Chris Power - The Stories We Tell | Arvon

Chris Power – The Stories We Tell

15 Jan 2020 / The Stories We Tell

Chris Power The Stories we Tell

Writing Stories, Writing Jokes

It might begin with a man buttering a slice of toast.  Stories can begin anywhere, after all. I don’t mean first lines or opening scenes – they come later.  I mean the seed, the root, the inciting moment.  The ur-thing that catches, like a burr on a sleeve.

In author Q & A’s it’s considered the epitome of naffness to ask ‘Where do you get your ideas from?’, but it’s a question that is asked over and over again, albeit often in tasteful disguise.  (‘What comes first, is it an image, or a phrase, or a person?’)  Despite its bad reputation, it is an important question to ask.  Maybe it’s the most important question of all.

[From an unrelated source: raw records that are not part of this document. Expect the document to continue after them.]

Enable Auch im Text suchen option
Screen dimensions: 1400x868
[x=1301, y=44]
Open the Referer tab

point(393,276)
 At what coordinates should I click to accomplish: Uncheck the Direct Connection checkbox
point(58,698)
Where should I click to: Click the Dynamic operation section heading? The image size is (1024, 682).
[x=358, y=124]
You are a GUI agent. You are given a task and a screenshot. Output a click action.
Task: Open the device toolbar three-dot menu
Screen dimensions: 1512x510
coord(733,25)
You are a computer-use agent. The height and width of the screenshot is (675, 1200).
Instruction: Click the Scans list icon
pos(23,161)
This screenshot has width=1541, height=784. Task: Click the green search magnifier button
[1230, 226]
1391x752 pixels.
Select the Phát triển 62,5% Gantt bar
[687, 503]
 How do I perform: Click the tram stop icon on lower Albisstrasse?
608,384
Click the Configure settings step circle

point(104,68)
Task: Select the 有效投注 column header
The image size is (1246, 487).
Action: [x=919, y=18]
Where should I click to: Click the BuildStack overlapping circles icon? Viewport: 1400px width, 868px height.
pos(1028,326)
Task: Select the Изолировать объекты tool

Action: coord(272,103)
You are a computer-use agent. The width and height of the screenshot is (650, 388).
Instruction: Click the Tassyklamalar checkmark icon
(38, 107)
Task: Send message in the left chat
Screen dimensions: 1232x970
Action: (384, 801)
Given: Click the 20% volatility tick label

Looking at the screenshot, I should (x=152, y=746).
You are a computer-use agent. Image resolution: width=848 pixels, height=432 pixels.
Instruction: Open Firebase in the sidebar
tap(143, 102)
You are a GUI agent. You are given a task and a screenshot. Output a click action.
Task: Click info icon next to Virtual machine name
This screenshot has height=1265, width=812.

I enjoy finding out how other writers come across the stories they’ve decided to devote days, weeks, months or years of their lives to trying to tell.  Not the rare ones that drop fully-formed into a writer’s mind, because really, what writer wants to hear about another’s good fortune?  Happiness writes white, and smooth transitions from mind to page write whiter still.  I take succour from the troubled births, the crooked paths, the processes of mutation that occur between first thought and resultant thing.  Of the ten stories that make up my book Mothers, which was published in 2018, none of them were easy or straightforward to write.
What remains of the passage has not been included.